Yang tahu pertama sopir bus kota. Curiga. Kok Mini Cooper itu parkir sembarangan. Di lokasi busnya semestinya berhenti. Di bus-stop pinggir jalan.

Tapi sopir bus tidak ambil peduli. Berhenti di belakang Mini Cooper itu. Tidak ada penumpang yang turun. Tidak ada pula yang naik. Jam-jam sepi. Lalu membawa busnya  pergi lagi.

Dua jam kemudian barulah. Ada seorang pelari lewat di situ. Tertarik pada mobil keren yang salah parkir itu.

Melihatnya dari jendela. Ada dua wanita di dalamnya. Dalam keadaan seperti tidak berdaya.

Si pelari menelpon ambulan.

Dua wanita itu sudah meninggal dunia. Yang satu adalah anak perempuannya. Baru 16 tahun umurnya.

Mereka dibawa ke rumah sakit terdekat. Kebetulan. Itulah rumah sakit tempat suaminya bekerja.

Mayat ibu dan anak ini diperiksa: tidak bisa hidup lagi. Diketahui: keduanya mati akibat keracunan gas. Terdapat 50 persen di darah sang istri dan 41 persen di darah si anak. Di darah sang ibu ditemukan juga: sering minum obat anti depresi.

Tapi sudah sering. Sering terjadi seperti itu. Orang mati di dalam mobil. Akibat gas masuk ke dalamnya. Saat AC menyala. Pintu dan jendela tertutup dengan rapatnya.

Selesai. Mayat keduanya dikremasi. Tidak ada lagi yang peduli.

Prof Khaw bekerja seperti biasa. Membius pasien-pasien yang akan dioperasi. Atau mengajar di fakultas kedokteran.

Atau juga membimbing calon doktor. Yang sedang menyiapkan disertasi.

Salah satu yang sedang dibimbing adalah Shara Lee. Mahasiswi S3 yang sedang menyusun disertasinya.

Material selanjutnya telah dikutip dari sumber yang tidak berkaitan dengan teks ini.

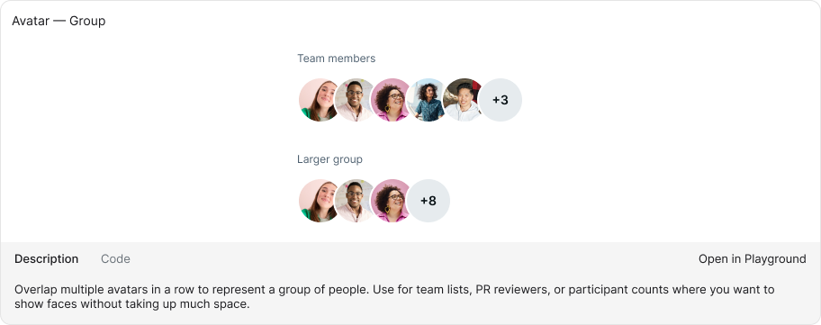Select the Description tab
The height and width of the screenshot is (325, 821).
click(x=47, y=259)
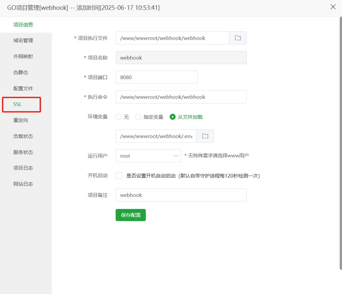Click the 保存配置 save button
Screen dimensions: 342x294
[x=130, y=215]
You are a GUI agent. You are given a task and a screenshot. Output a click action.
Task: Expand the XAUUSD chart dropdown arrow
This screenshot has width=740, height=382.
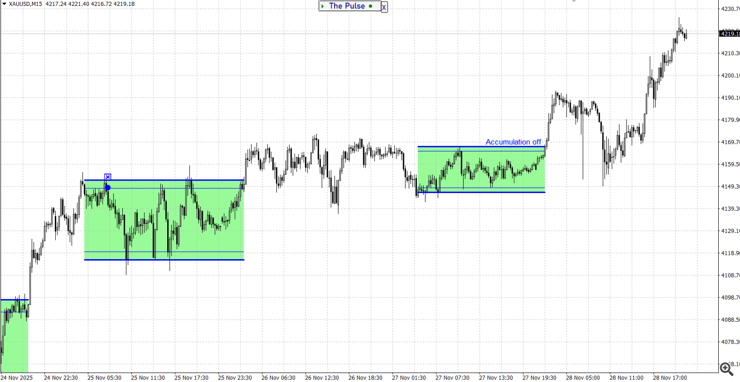[5, 3]
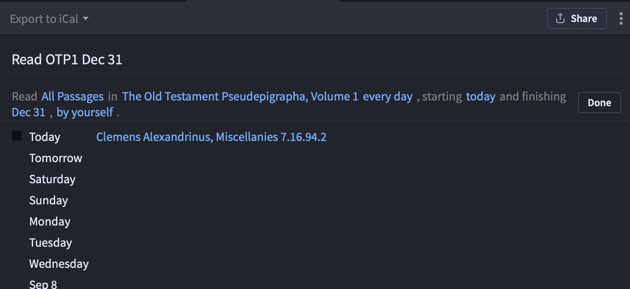This screenshot has width=630, height=289.
Task: Click the Export to iCal caret arrow
Action: click(x=86, y=19)
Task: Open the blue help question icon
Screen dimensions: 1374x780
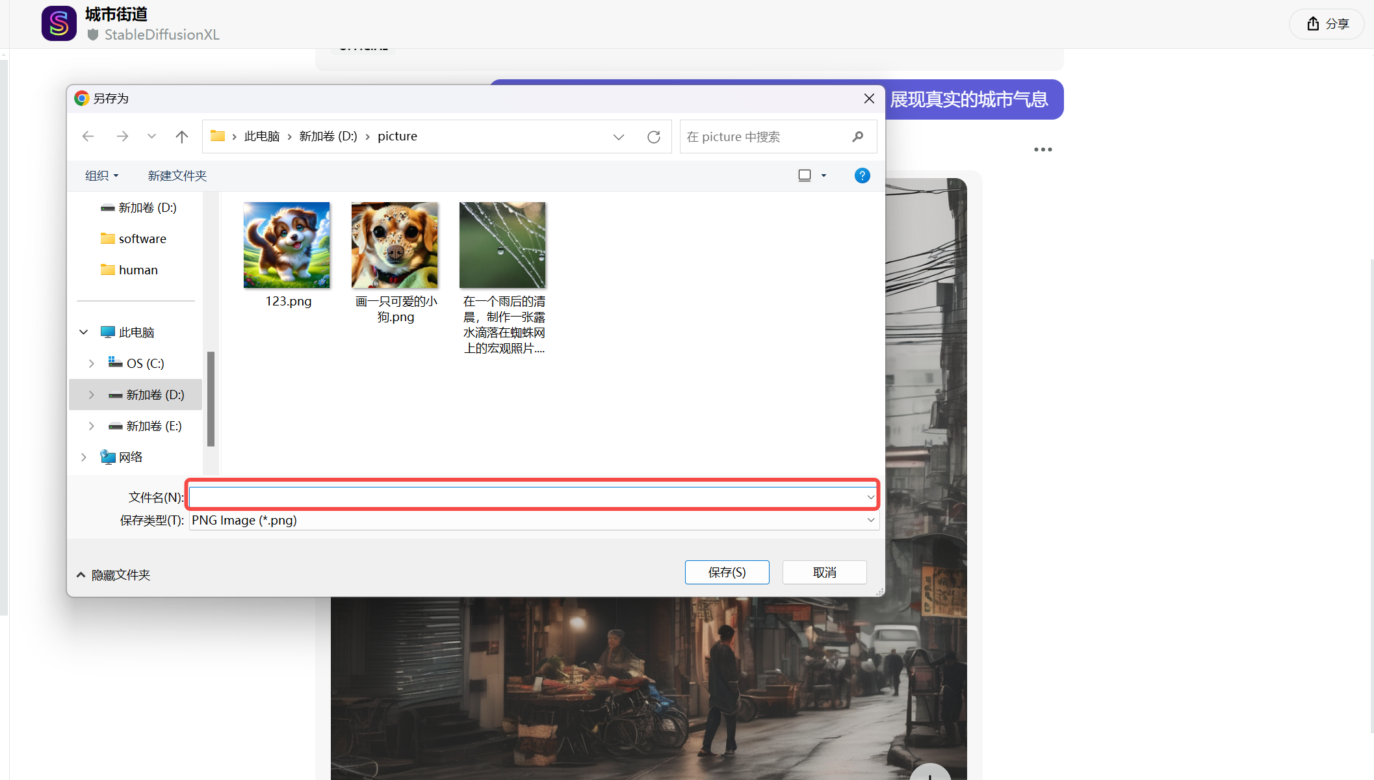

Prof Khaw menjadi sering bersama Shara. Termasuk melancong ke luar negeri. Juga tidak ada yang peduli lagi.

Kecuali satu polisi. Yang saat mayat ditemukan dialah yang menangani kasus kematian ini.

Sang polisi terus dihantui pertanyaan: Mengapa ibu dan anak itu parkir di tempat mestinya bus berhenti? Menjelang sore seperti itu? Gas dari mana yang membuat mereka mati? Dari mana gas itu berasal? Mengapa di bagian belakang mobil ada bola besar? Bola untuk yoga itu? Yang sudah kempes itu?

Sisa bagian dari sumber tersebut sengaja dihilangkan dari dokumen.